Peeni Henare 'had no involvement' in removing controversial Defence Force essay

It was a decision of the Defence Force, his office says.
It was a decision of the Defence Force, his office says. Photo credit: Newshub.

Peeni Henare wasn't behind the removal of a controversial essay rallying against "identity-based" diversity in the Defence Force from a website, his office says.

On Wednesday, it emerged an essay titled 'Can the Army Afford to go Woke, Benign Social Progress or National Security Threat' had won the Chief of Army Writing Competition, only to later be removed from the Knowledge-Enabled Army (KEA) website. 

The essay, which was the winner in the Private Soldier's category and published last week, was written by "Mr N. Dell" and argued an increasing focus on "identity-based notions of Diversity only sews greater division and discord in society" and would also do so within the Army. 

It rallies against "woke culture" and suggests the Army "cannot reconcile a more diverse and inclusive workforce with the maintenance of a warrior ethos and war-fighting culture".

The text is no longer available on the website and was on Tuesday replaced with a message from Chief of Army Major General John Boswell saying that he had asked for the essay to be taken down. 

"I made this decision when it became clear that publishing it was being seen as an endorsement of the views contained within it, which could not be further from the truth."

He said the Army "strives to be inclusive and values diversity" but the "views that were expressed in this essay are not compatible with the culture we are building".

"I unreservedly apologise to all those who saw publication of this essay as an endorsement of the views that were contained within it."

Asked about the essay on Wednesday, Minister of Defence Henare reportedly said he had spoken to Chief of Defence Air Marshal Kevin Short about it and expressed that "we're better than that, and have values that don't align with the essay".

NZHerald reports him as saying he was "unsure" if he spoke with Short before or after the essay was pulled. 

Henare's office told Newshub on Thursday the minister had no involvement with the Defence Force's decision to remove the essay and clarified it was taken down before he and the Chief of Defence spoke. 

It said the decision was made by the Defence Force in accordance with its own codes and that Henare reminded Short of the force's commitment to diversity and inclusion. But he gave no instructions.

After his comments were reported on Wednesday, opposition MPs criticised Henare. 

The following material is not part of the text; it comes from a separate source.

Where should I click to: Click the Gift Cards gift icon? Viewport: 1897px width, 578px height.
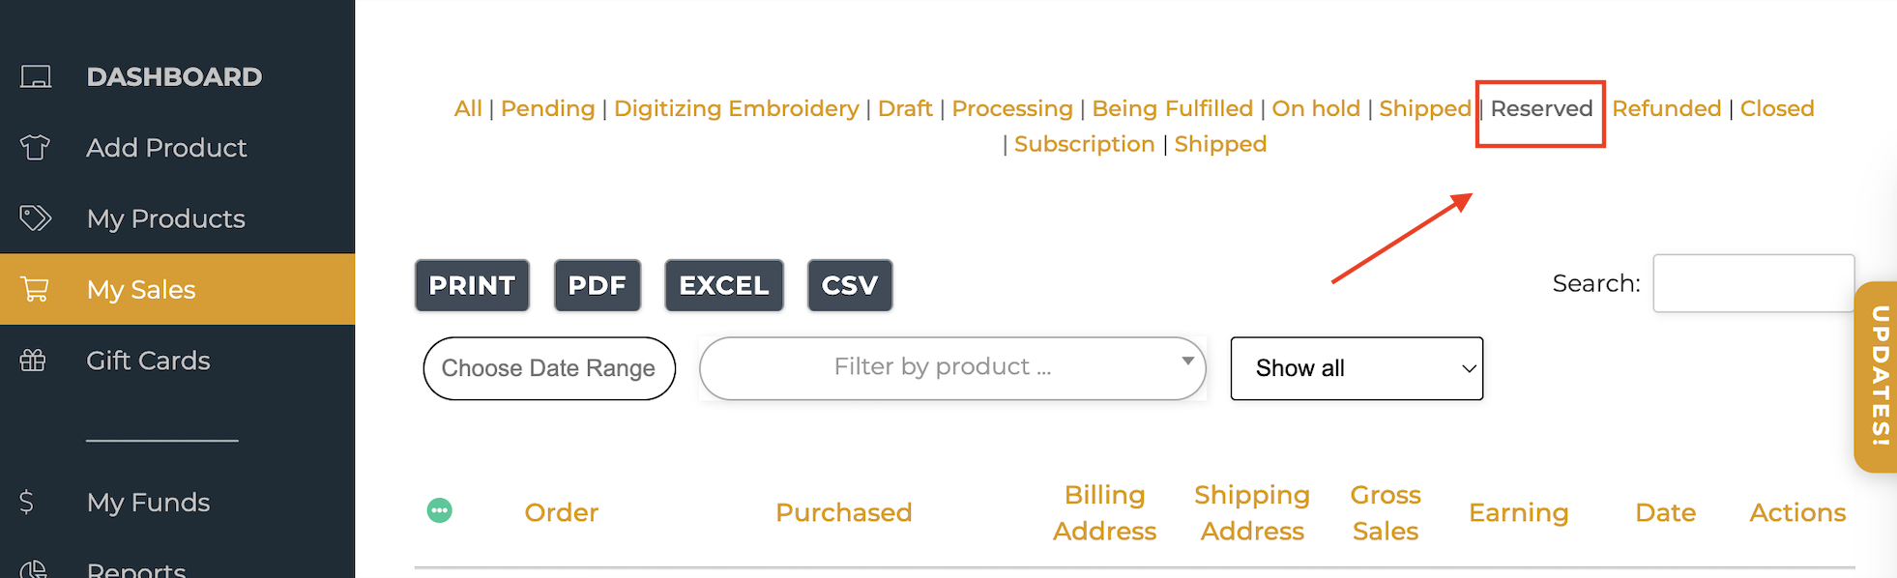(x=34, y=361)
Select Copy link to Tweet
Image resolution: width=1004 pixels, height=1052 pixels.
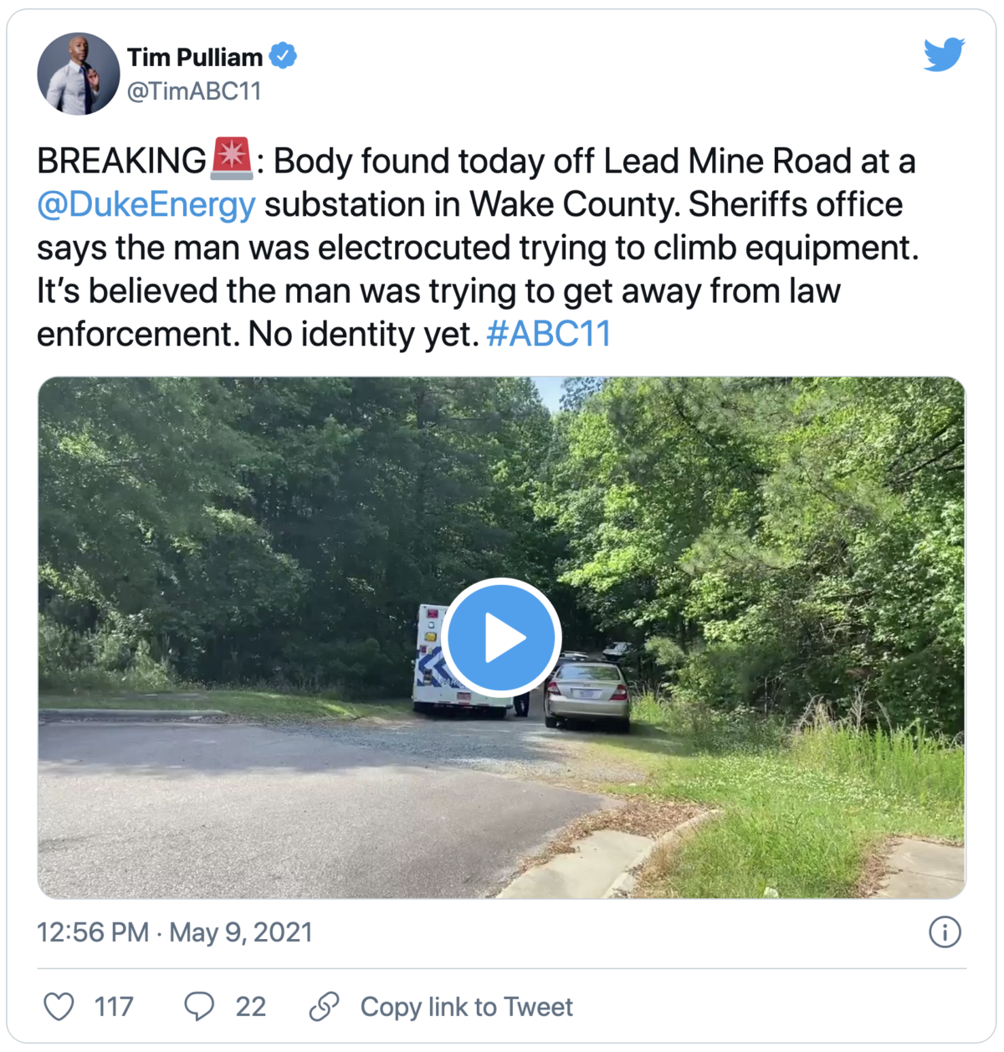[x=467, y=1007]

ACT's Dr James McDowall said it was "cancel culture in camouflage" and showed Henare "spending too much time in the wrong foxhole". 

"The Minister should be ensuring the Army is fighting for our freedom, not against it."  

Chris Penk, National's Defence spokesperson, said Henare should be spending his time championing the Defence Force rather than "singling out a member of the Army's lowest-rank". 

"Our troops sacrifice so much to serve New Zealand. They deserve a much stronger advocate than this Defence Minister. He shouldn't be commenting on the political views of service personnel when he's achieved so little on their behalf."

Asked about the removal on Wednesday, Prime Minister Jacinda Ardern didn't appear to be fussed.

"I make nothing of it. I have zero opinion on the matter. It is a matter for the Defence Force," she said.

"I have no opinion. Ultimately, the Defence Force can do as it chooses. It can run an essay competition. It can choose not to run an essay competition. As it happens, I don't happen to have an opinion on every single matter."

Boswell says in his message that the essay was chosen as the winner as "it was the most well-written of the submissions received within that category".

"The intent of the Chief of Army's writing competition is to encourage Army personnel to think deeply about subjects, to gain experience in writing formal essays and to encourage debate.

"I will always listen to the opinions of others, particularly those of our soldiers. And I think it is important that we seek to understand where other views exist. 

"In this particular case however, it has been made clear to me that publishing this essay was viewed as undermining both the inclusive culture we are seeking and the work that is being done across all ranks to effect this change – work that is incredibly important, not just to me, but to our organisation."